Worth reading

God's Traitors: Terror & Faith in Elizabethan England - Jessie Childs

 

Disclaimer: ARC read via Netgalley.

 

                Let’s get it out there.  What’s not to like about a book with a chapter entitled Hot Holy Ladies?

                Right?

                God’s Traitors covers much of the same ground that God’s Secret Agents did - the activities in Tudor and Early Stuart England of Catholic spies, worshippers, and rebels.  Traitors is different from Agents in that it ties the famous people like Campion to a family – the Vaux.  Particularly interesting in this family are the women who seemed far more involved in the movement.  This includes three daughters, one of whom eloped.

  

              Childs’ use of a family to help to illustrate a larger history is particularly apt. 

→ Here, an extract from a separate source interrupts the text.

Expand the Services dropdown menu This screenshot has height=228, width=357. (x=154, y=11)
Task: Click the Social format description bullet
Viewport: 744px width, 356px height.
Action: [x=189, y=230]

The Vaux family was a Catholic family who responded to the demands made upon in a variety of different ways.  This including one girl running off with a man who works for her uncle.

 

                Yep. 

 

                Childs covers the movement from its infant beginnings under Edward and culminates in the Gunpowder Plot.  At times, when the family takes a backseat to the national plots, the history drags, just a little, and at all times, for instance with the Gunpowder Plot, more background, at least for some readers, would be helpful.  It helped, for instance, that I had about the Gunpowder Plot prior to reading this book.  Childs’ book isn’t a generalized history but more specific.  Having some knowledge of the time period would undoubtedly help when reading the book.

 

                The second problem is that like God’s Secret Agents, it almost feels like the book is longer than it has to be.  The use of a family’s personal history and in fighting between members does somewhat solve this problem, but not entirely.  It is not surprising that the place of the book picks up as the women begin to take more central stage.

 

                Yet, if you are interested in the time period or the issue, this is a good book to read.